## Teks Bacaan
_ _ _ _

Kadang-kadang lantas orang melupakan arti yang dapat mengumpulkan kedua
pengertian tersebut, dan disangkanya hanya isytirak lafzi (persekutuan) lafal
saja. Sebagaimana lafal qur’un yang artinya semula ialah waktu tertentu.
Karennya malaria disebut qur’un, karena
mempunyai waktu yang tertentu. Orang perempuan dikatakan mempunyai qur’un sebab
ia mempunyai datang bulan yang tertentu dan waktu suci yang tertentu.
Arti
dasar yang menghubungkan berbagai-bagai pengertian qur’un ialah waktu yang
tertentu (isytirak ma’nawi). Tetapi arti
yang menghuungkan arti ini kemudian dilupakan, sehingga tidak dikenal
hubungannya suci dan datang bulan dan dinamaknnya isytirak lafzi.
c) mula-mula sesuatu lafal digunakan untuk
sesuatu arti, kemudian berpindah kepada arti yang lain dengan jalan majaz,
karena adannya ‘alaqah (hubungannya). Alaqah ini dilupakan dan kemudian hilang
maka disangka kata tersebut digunakan untuk kedua arti yang sebenarnya (haqiqi)
tanpa mengetahui adannya alaqah tersebut.
C. Hukum Lafadz Musytarak dan Dalalahnya
Maksud dari pada syari’at ialah
agar kita beramal menurut ketentuan arti lafal-lafal yang datang daripadanya.
Lafal Musytarak tidak dapat menunjukkan salah satu artinya yang tertentu. (dari
arti-arti lafal musytarak) selama tidak ada hal-hal (qarinah) yang
menjelaskannya. Apabila ada lafal
musytarak tanpa penjelasan, padahal yang dikehendaki oleh salah satu artinya
maka dengan sendirinya lafal musytarak tersebut ditinggalkan. Sebab tidak
mungkin kita bisa beramal sesuai dengan petunjuknya (lafal musytarak) selama
kita tidak mengetahui maksud sebenarnya. Berhubung dengan itu, tiap-tiap lafal
musytarak yang datang dari syari’at tentu disertai qarinah, baik qawliah
(perkataan) atau haliyah (keadaan/suasana).

_ _ _ _

Catatan tentang letak item
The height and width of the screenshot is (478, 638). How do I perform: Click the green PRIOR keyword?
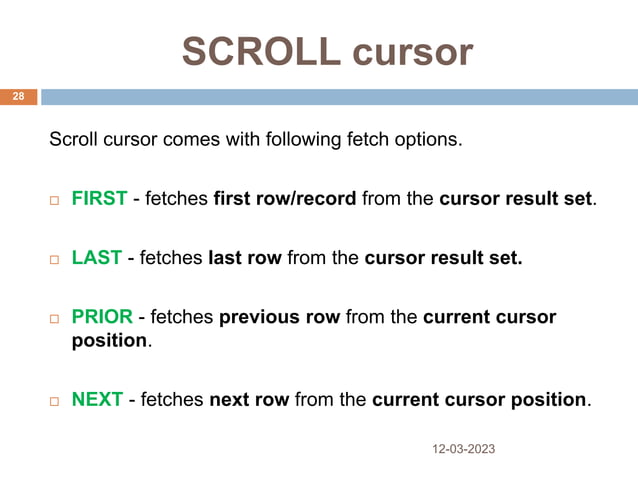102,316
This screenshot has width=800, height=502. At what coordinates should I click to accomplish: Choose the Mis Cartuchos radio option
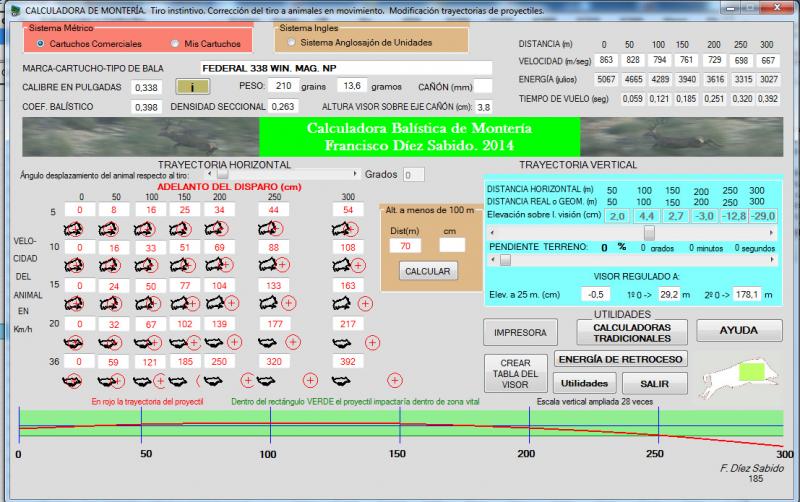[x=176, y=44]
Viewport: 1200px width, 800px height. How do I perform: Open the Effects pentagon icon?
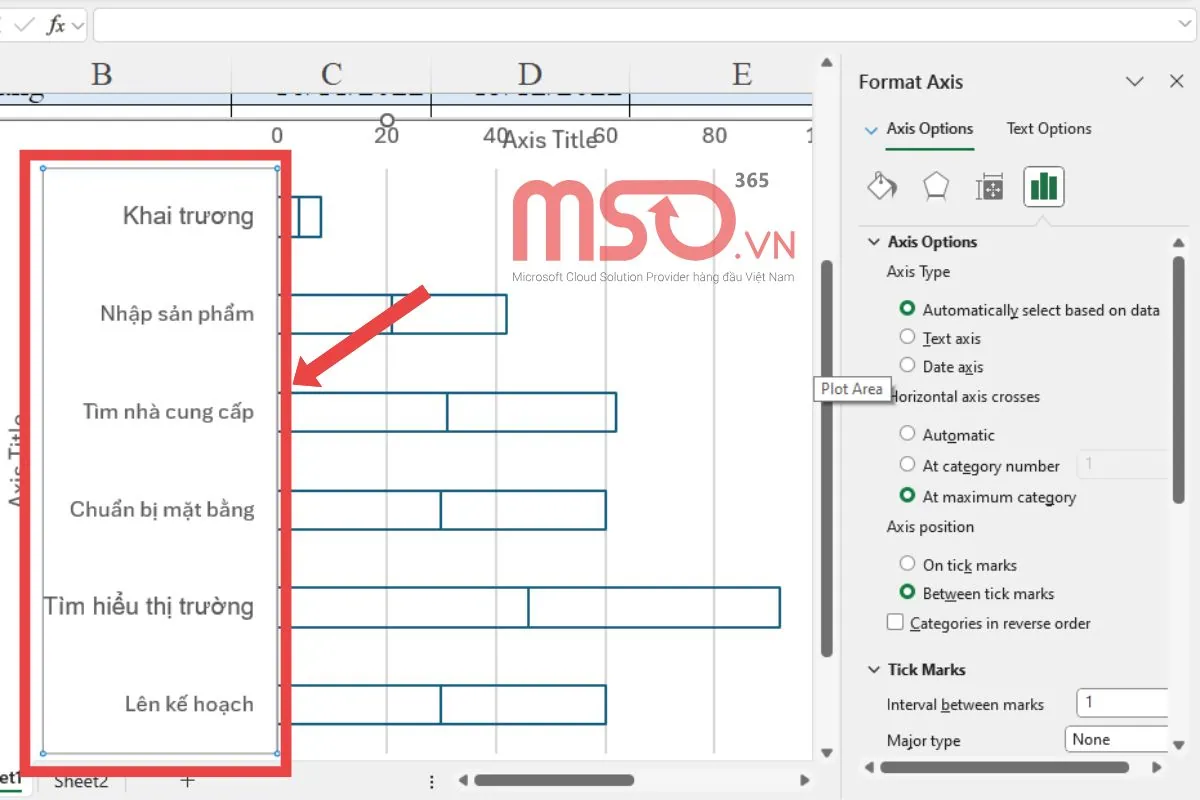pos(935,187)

_ _ _ _

## Tugas Anda
[1] Menurut teks tentang lafal musytarak, apakah arti semula lafal qur'un?
[2] Tuliskan ulang seluruh catatan tentang letak item di atas tanpa perubahan sedikit pun, tetapi jangan sertakan gambarnya.
Teks dan catatan tersebut tidak memiliki keterkaitan satu sama lain.

## Jawaban Tersedia
[1] Waktu tertentu.

[2]
The height and width of the screenshot is (478, 638). How do I perform: Click the green PRIOR keyword?
102,316
This screenshot has width=800, height=502. At what coordinates should I click to accomplish: Choose the Mis Cartuchos radio option
[x=176, y=44]
Viewport: 1200px width, 800px height. How do I perform: Open the Effects pentagon icon?
pos(935,187)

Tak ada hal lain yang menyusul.